Dzien szybko zleci i masz az dwa dni wolne, poprzytulasz koteczki

Bo praktycznie będąc klientem widzi się tylko jedną stronę medalu. Wchodzi się do sklepu , bierze towar z półki, idzie do kasy ( jeśli sklep jest samoobsługowy) lub pani ekspedientka podaje , kasuje i po zakupach. Biorąc towar z półki nikt się nie zastanawia jak on się tam znalazł, że gdy przyjechał do sklepu ktoś go musiał wnieść, przyjąć do dostawę a wszystko nie waży tyle co nasze zakupy. Codziennie taka ekspedientka przerzuca setki kilogramów towarów a to naprawdę ciężka fizyczna praca. Poza tym praca z ludźmi jest ciężką pracą psychiczna. Poza tym wielu klientów ciągle żyje stwierdzeniem ,że klient nasz pan i często wykorzystują to w perfidny sposób. Czują się panami i władcami podkreślając swoją wyższość i wyładowują swoje złe humory i frustracje dnia codziennego. Szef go opitolił to przychodzi do sklepu by wyżyć się i wyładować na ekspedientce bo ta się nie odezwie. Klienci często zapominają ,że my też jesteśmy ludźmi i nasza granica wytrzymałości też ma swoje granice.
Ja na początku gdy trafiłam na takiego "miłego" klienta po prostu szłam w kąt sobie popłakać ale po latach praktyki obrałam sobie niezawodną taktykę po prostu im bardziej ktoś jest dla mnie nie miły i chamski tym bardzie ja jestem dla niego miła. Dzięki temu wytrącam chamowi argumenty z reki żeby był dla mnie niemiły. Wtedy taki się uspokaja i odchodzi a co ja sobie nabluzgam na niego w duchu to moje.

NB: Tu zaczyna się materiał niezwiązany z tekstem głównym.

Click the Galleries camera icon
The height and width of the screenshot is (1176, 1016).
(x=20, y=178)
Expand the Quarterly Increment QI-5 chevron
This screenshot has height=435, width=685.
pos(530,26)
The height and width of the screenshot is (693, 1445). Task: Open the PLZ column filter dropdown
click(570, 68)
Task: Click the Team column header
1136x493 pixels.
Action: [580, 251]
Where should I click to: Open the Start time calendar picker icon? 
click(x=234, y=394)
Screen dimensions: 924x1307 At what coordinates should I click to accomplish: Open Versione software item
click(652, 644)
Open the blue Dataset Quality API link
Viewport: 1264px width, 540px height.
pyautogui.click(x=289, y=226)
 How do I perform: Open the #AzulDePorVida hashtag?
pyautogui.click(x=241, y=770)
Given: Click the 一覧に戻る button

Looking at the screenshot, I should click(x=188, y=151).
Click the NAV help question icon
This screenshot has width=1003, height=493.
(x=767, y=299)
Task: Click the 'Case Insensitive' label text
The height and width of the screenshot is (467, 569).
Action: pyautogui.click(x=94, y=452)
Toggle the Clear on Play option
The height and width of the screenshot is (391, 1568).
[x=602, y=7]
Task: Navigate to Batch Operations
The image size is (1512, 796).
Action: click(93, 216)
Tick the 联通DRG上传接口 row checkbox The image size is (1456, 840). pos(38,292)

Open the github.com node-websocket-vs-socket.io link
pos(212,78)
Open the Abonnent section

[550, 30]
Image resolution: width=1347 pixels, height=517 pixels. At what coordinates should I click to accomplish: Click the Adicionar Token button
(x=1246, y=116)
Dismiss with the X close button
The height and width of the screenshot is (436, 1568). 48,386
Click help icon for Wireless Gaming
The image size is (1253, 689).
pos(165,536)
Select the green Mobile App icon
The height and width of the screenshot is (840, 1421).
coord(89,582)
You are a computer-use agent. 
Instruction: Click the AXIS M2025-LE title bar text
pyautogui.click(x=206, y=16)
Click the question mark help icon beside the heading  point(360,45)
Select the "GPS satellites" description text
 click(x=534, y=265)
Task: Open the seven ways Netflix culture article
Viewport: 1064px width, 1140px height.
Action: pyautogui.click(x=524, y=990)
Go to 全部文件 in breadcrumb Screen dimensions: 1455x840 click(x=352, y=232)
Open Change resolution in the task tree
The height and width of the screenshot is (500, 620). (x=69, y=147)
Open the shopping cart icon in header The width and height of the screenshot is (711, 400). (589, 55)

Sprzedawca to naprawdę ciężki i licho płatny zawód ale ja kocham to robić i jestem w tym dobra. Nie wyobrażam sobie pracować gdzie indziej. Marzę tylko o załodze z prawdziwego zdarzenia czyli ludziach którzy wiedzą o co chodzi , są chętni do pracy i poważnie traktują swój zawód.